◆ REQUIRED WORK: Of all the lines below, return only those starting with the line holding "Task: Switch to the 分时 timeframe tab" and going on through the line holding "Task: Choose UIなし (/qn) display option", exactly as written.

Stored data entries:
>>>

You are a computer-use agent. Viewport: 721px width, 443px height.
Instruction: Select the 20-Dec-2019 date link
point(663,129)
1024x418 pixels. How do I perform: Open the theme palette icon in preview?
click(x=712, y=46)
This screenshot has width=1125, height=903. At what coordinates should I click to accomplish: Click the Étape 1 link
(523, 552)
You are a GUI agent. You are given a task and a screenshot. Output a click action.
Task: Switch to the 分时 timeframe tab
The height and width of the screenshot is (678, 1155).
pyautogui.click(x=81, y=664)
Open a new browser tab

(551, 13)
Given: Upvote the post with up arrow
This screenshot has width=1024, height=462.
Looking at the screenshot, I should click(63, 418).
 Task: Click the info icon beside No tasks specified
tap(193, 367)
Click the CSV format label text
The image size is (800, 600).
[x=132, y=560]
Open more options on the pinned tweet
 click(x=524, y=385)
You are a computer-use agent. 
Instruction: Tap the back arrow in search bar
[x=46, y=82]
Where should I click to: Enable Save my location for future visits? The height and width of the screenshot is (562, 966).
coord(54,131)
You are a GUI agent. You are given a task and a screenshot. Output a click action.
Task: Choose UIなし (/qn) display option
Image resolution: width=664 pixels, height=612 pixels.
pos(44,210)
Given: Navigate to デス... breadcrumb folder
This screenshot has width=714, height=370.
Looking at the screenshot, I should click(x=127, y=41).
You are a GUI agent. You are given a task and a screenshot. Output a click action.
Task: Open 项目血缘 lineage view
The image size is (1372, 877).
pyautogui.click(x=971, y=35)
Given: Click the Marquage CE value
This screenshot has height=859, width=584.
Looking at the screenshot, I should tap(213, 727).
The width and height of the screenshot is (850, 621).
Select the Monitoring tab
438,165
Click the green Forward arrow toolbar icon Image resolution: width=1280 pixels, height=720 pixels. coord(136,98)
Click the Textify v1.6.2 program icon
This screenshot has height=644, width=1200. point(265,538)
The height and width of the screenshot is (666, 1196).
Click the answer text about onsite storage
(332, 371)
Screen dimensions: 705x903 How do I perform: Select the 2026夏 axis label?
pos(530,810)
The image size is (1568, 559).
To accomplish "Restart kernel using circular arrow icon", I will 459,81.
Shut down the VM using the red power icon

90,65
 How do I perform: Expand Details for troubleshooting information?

<<<

◆ EXPECTED ANSWER:
Task: Switch to the 分时 timeframe tab
The height and width of the screenshot is (678, 1155).
pyautogui.click(x=81, y=664)
Open a new browser tab

(551, 13)
Given: Upvote the post with up arrow
This screenshot has width=1024, height=462.
Looking at the screenshot, I should click(63, 418).
 Task: Click the info icon beside No tasks specified
tap(193, 367)
Click the CSV format label text
The image size is (800, 600).
[x=132, y=560]
Open more options on the pinned tweet
 click(x=524, y=385)
You are a computer-use agent. 
Instruction: Tap the back arrow in search bar
[x=46, y=82]
Where should I click to: Enable Save my location for future visits? The height and width of the screenshot is (562, 966).
coord(54,131)
You are a GUI agent. You are given a task and a screenshot. Output a click action.
Task: Choose UIなし (/qn) display option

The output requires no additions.